Lectio Divina

Czwartek V tydzień zwykły

Jezus udał się w okolice Tyru i Sydonu. Wstąpił do pewnego domu i chciał, żeby nikt o tym nie wiedział, lecz nie mógł pozostać w ukryciu. Wnet bowiem usłyszała o Nim kobieta, której córeczka była opętana przez ducha nieczystego. Przyszła, upadła Mu do nóg, a była to poganka, Syrofenicjanka rodem, i prosiła Go, żeby złego ducha wyrzucił z jej córki. Odrzekł jej: „Pozwól wpierw nasycić się dzieciom; bo niedobrze jest wziąć chleb dzieciom i rzucić psom”. Ona Mu odparła: „Tak, Panie, lecz i szczenięta pod stołem jadają z okruszyn dzieci”. On jej rzekł: „Przez wzgląd na te słowa idź, zły duch opuścił twoją córkę”. Gdy wróciła do domu, zastała dziecko leżące na łóżku, a zły duch wyszedł. Mk 7, 24–30

Wiara niewierzących

Zdarza się, że czasem ktoś powie: Ten nie chodzi do kościoła, a tak mu się powodzi. Nie zasłużył sobie na to…

Właściwie, kto z nas ma prawo tak mówić? Kto wie, co tak naprawdę dzieje się w sercu człowieka, o którym mówią, że nie zasłużył na coś? Chyba tylko ów człowiek. Tylko on zna tęsknoty swojego serca. No i oczywiście Bóg.

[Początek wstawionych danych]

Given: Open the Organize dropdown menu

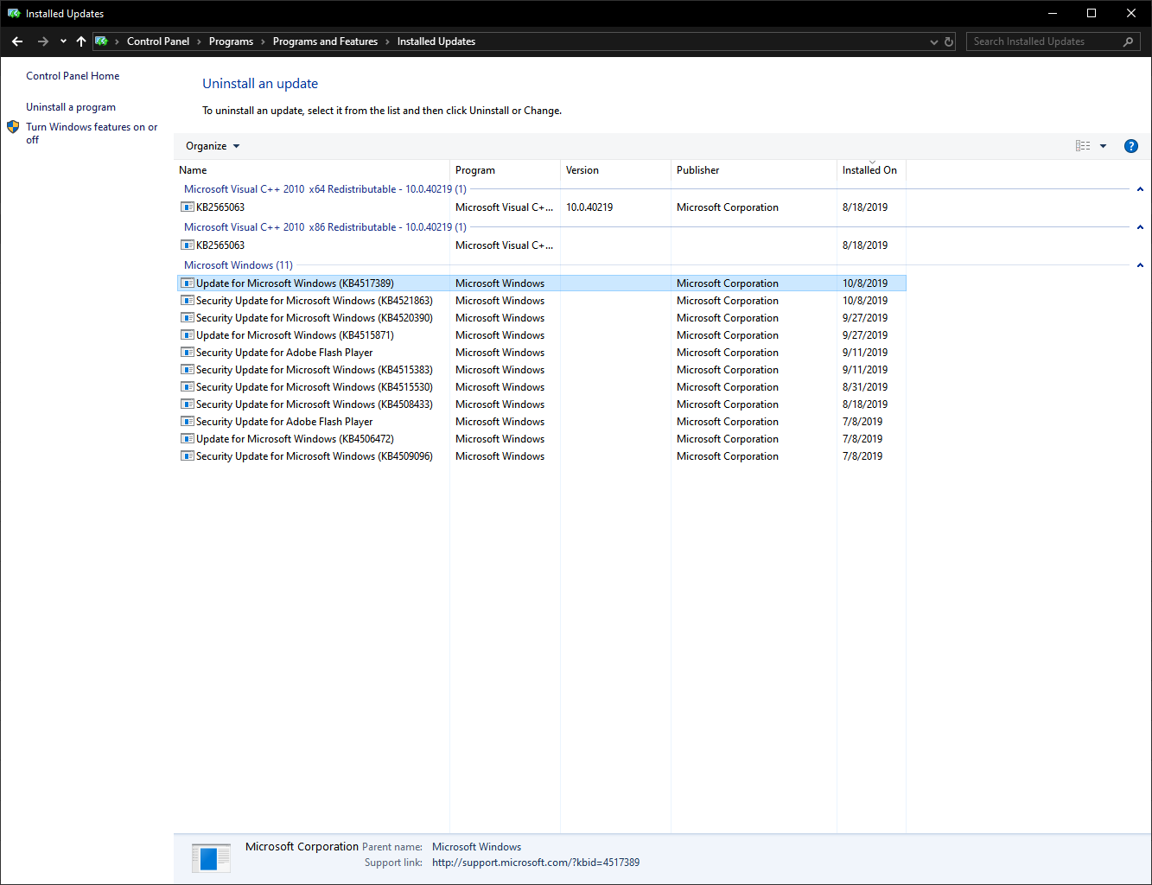Looking at the screenshot, I should [213, 146].
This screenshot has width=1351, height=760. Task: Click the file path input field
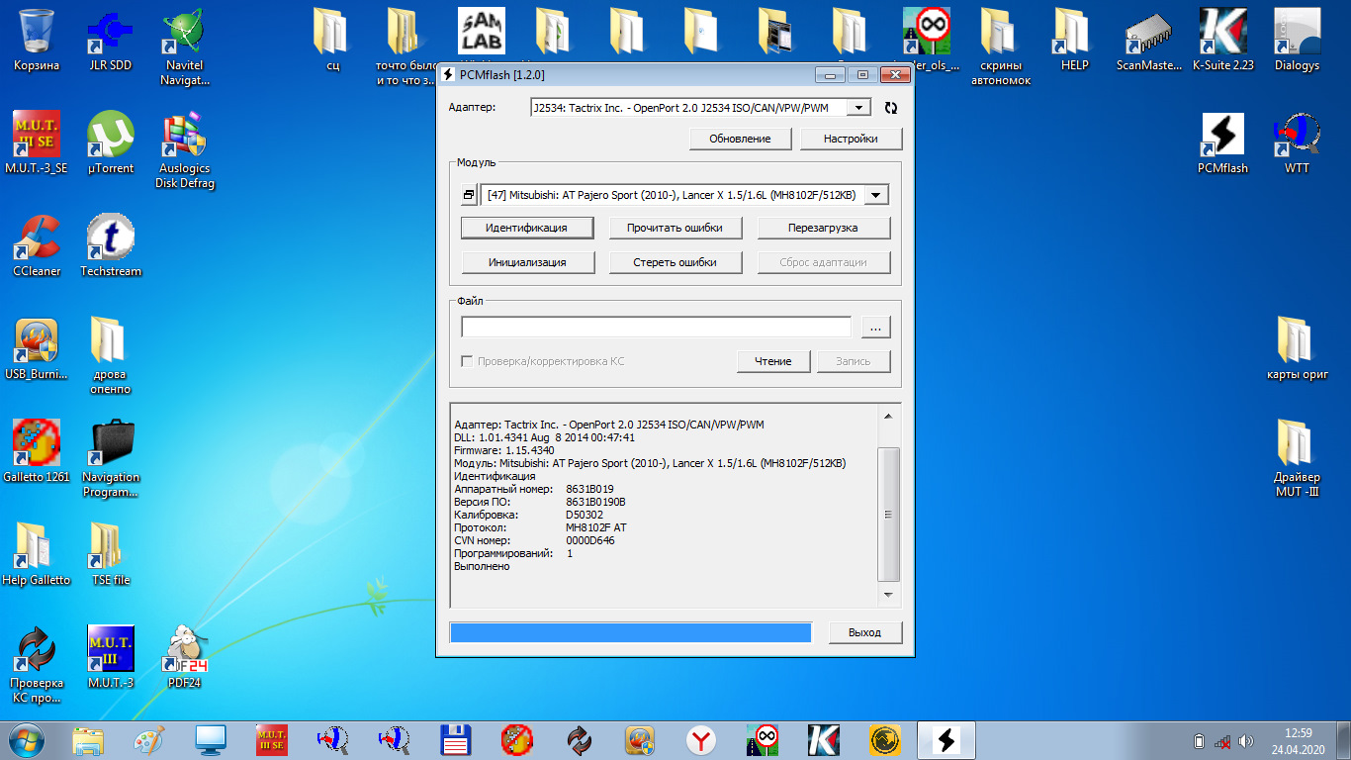[x=656, y=328]
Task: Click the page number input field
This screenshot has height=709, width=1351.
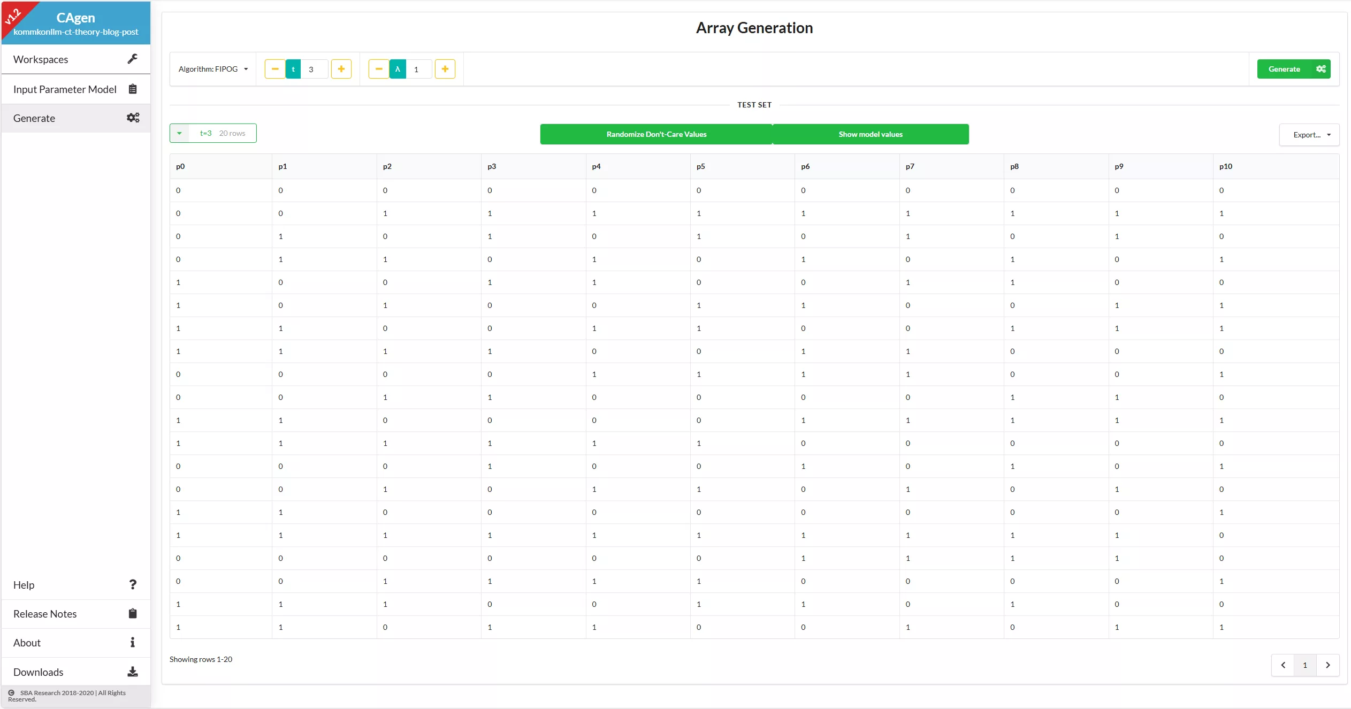Action: [1304, 665]
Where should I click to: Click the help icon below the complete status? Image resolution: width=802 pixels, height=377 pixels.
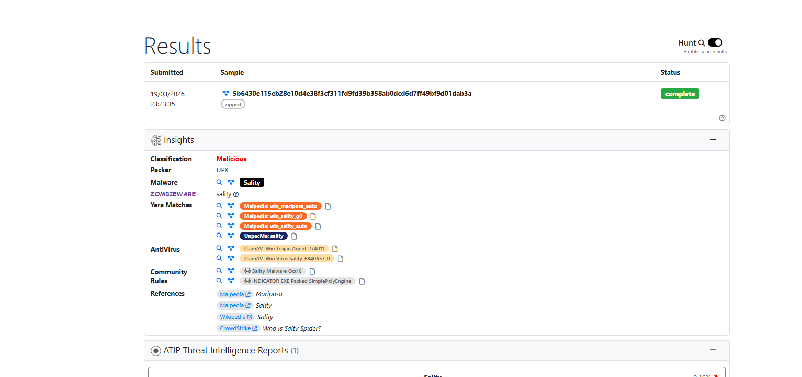722,118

Jezus chodził po domach. Widocznie miał swoje ulubione miejsca, które często odwiedzał. Tym razem chciał ukryć się przed światem i znaleźć schronienie u przyjaciół. Nie udało się. Jeden drugiemu doniósł, że jest w pobliżu. Przyszła do Niego Syrofenicjanka i prosiła, aby wyrzucił z jej córki złego ducha. Najprawdopodobniej zwróciła się do Jezusa o pomoc z nadmiaru bólu i bezradności, mimo że była poganką. Mimo braku wiary, z wiarą prosiła Jezusa…

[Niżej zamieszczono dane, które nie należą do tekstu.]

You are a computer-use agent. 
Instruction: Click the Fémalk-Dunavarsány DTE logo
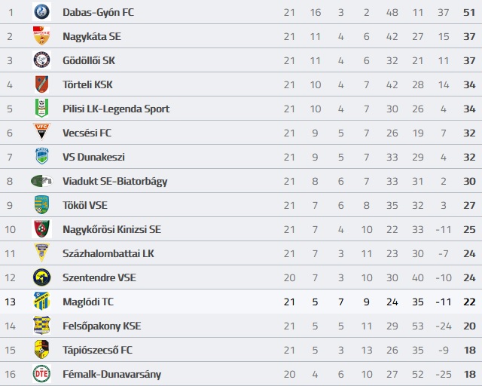click(41, 374)
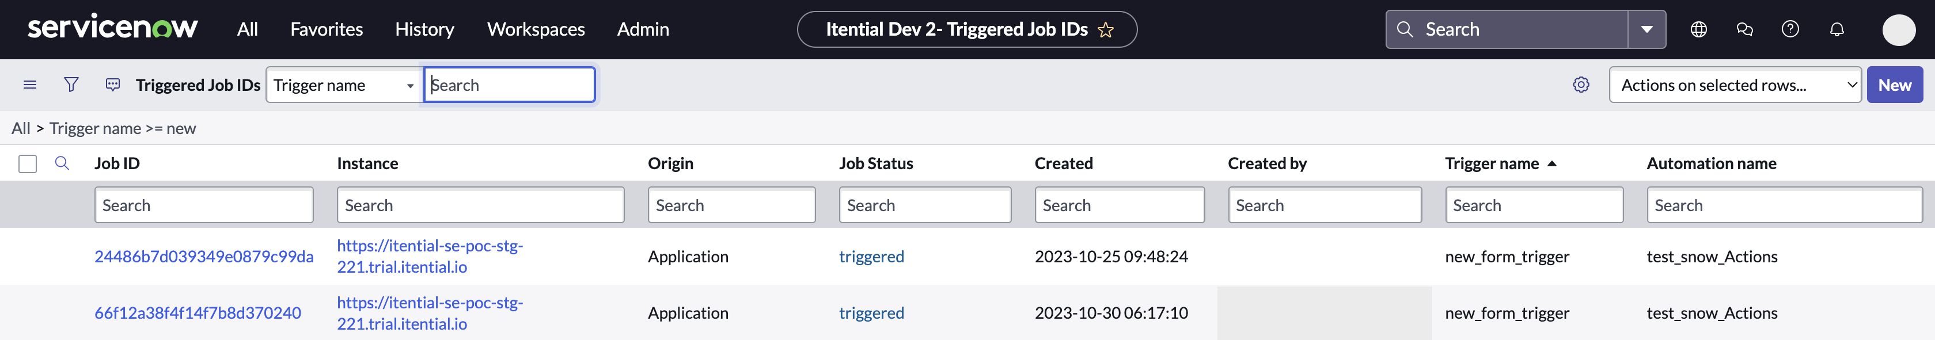This screenshot has height=340, width=1935.
Task: Add page to favorites with star icon
Action: [1106, 30]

Czasem i ci, którzy nie chodzą do kościoła, a nawet wypierają się wiary w Boga, zwracają się do Niego, kiedy przyjdzie trudne doświadczenie. Przypuszczam, że czasem ta ich modlitwa, która może wyglądać jak biadolenie, jest pełna wiary. Przykład poganki pokazuje, że Jezus patrzy głębiej niż my. Widząc ból i wiarę matki, uzdrawia jej córkę. Jezus dostrzegł i docenił wiarę niewierzącej…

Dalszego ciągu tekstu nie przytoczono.